Evidemment, cette phrase est particulière, elle a un tour impersonnel qu'Henri Meschonnic a eu raison de commenter, à ceci près que cette nécessité qui se pose en dehors du sujet n'est pas non plus une machine à plier le sujet. Là, il y a un dérapage insensible du commentaire meschonnicien qui a une thèse à sortir ensuite. Le sujet est déjà libre de se mettre ou non sous la contrainte de ce "il faut", il est libre de chercher aussi à le remettre en cause. La soumission à cet impératif n'est pas non plus d'office problématique pour le sujet.
Sur un plan plus large, il convient de se demander de quoi parle cette phrase. Pour l'apprécier, nous devons observer de plus près et le contexte immédiat, les phrases avoisinantes, et le contenu du livre.

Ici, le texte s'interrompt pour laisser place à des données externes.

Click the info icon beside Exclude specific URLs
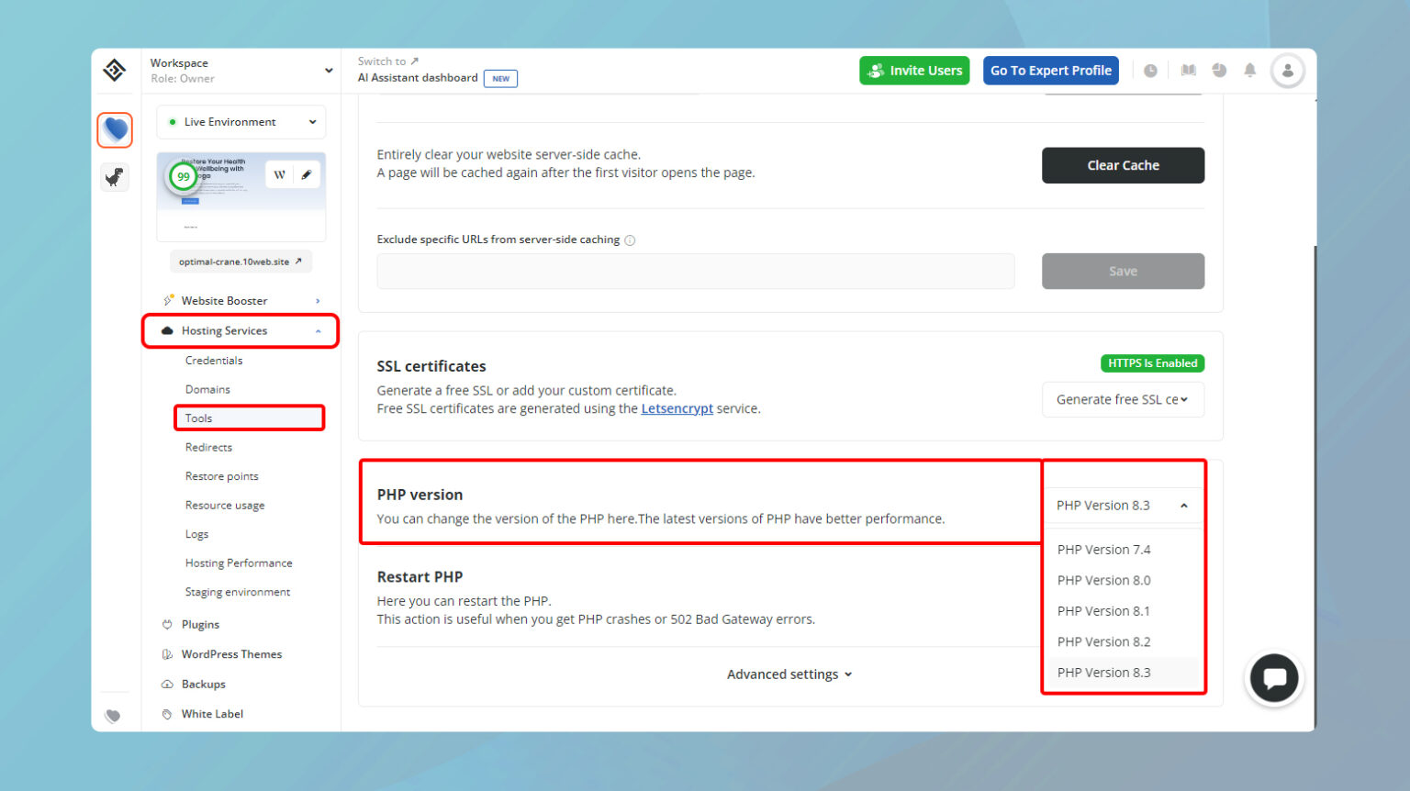1410x791 pixels. [630, 240]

De ce point de vue là, Meschonnic a raison de montrer l'emploi péjoratif du mot "moderne" dans l'ensemble du livre Une saison en enfer, voire dans d'autres textes du même auteur, mais le cadre d'Une saison en enfer apporte des éléments de réponses suffisamment intéressants, et surtout nous sommes dans la même unité. Rimbaud peut employer le terme "moderne" dans un esprit qui n'a rien à voir avec celui d'Une saison en enfer. Il le pourrait en tout cas.

Ce qui manque sans doute à l'analyse de Meschonnic, c'est une idée de l'orientation d'ensemble du livre Une saison en enfer. Il est resté calé sur un repérage des notions "ancien", "nouveau", "moderne", "inconnu". Il aurait pu aller plus loin d'ailleurs, mais c'est déjà suffisant pour montrer brillamment que Rimbaud est un poète qui cherche "l'inconnu" et qui se met en porte-à-faux avec la modernité.
Alors, comment que ça se présente ce bazar-là ?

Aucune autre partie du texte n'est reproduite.